CST was invented by John Upledger, as an offshoot of cranial osteopathy. From 1975 to 1983, Upledger and neurophysiologist and histologist Ernest W. Retzlaff worked at Michigan State University as clinical researchers and professors. They assembled a research team to investigate the purported pulse and further study Sutherland's theory of cranial bone movement. Later, independent reviews of these studies concluded that they presented no good evidence for the effectiveness of craniosacral therapy or the existence of the proposed cranial bone movement.

== Conceptual basis ==
Practitioners of both cranial osteopathy and CST assert that there are small, rhythmic motions of the cranial bones attributed to cerebrospinal fluid pressure or arterial pressure. The premise of CST is that palpation of the cranium can be used to detect this rhythmic movement of the cranial bones and selective pressures may be used to manipulate the cranial bones to achieve a therapeutic result.

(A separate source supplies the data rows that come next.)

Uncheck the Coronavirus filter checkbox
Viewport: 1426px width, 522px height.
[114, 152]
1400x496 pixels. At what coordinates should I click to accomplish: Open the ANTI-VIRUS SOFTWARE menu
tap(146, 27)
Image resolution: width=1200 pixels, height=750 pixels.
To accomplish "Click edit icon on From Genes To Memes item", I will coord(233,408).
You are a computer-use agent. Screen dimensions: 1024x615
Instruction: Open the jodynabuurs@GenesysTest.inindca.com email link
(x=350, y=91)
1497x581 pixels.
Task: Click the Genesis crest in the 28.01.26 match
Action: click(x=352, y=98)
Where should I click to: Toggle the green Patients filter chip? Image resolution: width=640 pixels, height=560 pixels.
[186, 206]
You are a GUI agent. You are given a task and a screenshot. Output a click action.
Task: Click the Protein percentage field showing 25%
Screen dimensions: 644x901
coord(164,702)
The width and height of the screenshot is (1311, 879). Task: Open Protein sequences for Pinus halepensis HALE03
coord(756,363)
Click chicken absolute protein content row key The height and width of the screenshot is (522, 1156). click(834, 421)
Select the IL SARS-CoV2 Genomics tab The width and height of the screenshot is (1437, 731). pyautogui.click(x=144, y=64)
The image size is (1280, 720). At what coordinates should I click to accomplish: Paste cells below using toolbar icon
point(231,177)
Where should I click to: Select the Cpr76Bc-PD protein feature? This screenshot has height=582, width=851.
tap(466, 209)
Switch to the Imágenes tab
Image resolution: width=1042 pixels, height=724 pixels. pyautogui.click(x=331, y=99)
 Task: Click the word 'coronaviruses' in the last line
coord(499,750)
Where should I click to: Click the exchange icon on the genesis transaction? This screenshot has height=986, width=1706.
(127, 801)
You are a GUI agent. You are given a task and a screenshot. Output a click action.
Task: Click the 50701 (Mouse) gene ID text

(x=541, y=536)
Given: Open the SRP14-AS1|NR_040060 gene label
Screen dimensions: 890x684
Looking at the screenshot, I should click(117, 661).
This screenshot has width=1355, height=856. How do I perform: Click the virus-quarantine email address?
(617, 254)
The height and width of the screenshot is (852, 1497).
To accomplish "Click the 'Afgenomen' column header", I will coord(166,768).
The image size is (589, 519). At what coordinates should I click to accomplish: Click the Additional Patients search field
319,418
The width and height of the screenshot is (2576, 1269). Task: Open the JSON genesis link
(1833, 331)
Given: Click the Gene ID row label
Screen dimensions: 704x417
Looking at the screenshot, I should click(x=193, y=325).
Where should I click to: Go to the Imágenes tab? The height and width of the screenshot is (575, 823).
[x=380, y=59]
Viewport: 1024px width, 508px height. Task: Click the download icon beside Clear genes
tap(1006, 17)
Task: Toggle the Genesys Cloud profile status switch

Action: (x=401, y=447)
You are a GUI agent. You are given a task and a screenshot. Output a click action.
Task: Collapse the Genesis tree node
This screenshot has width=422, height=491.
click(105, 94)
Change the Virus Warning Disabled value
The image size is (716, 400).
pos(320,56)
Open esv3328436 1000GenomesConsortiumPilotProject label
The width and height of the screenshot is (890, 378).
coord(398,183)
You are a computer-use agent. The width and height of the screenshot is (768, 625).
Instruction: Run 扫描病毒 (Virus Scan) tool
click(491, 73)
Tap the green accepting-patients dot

However, there is no evidence that the bones of the human skull can be moved by such manipulations.

The fundamental concepts of cranial osteopathy and CST are inconsistent with the human skull, brain, and spine's known anatomy and physiology. Edzard Ernst has written "to anyone understanding a bit of physiology, anatomy etc. [CST] looks like pure nonsense."

In common with many other varieties of alternative medicine, CST practitioners believe all illness is caused by energy or fluid blockages which can be released by physical manipulation. They believe that the bones of the skull move in a rhythmic pattern which they can detect and correct.

The therapist lightly palpates the patient's body, and focuses intently on the communicated movements. A practitioner's feeling of being in tune with a patient is described as entrainment.

Comparing CST to cranial osteopathy, Upledger wrote: "Dr. Sutherland's discovery regarding the flexibility of skull sutures led to the early research behind CranioSacral Therapy– and both approaches affect the cranium, sacrum and coccyx– the similarities end there." However, modern-day cranial osteopaths largely consider the two practices to be the same, but that cranial osteopathy has "been taught to non-osteopaths under the name CranialSacral therapy."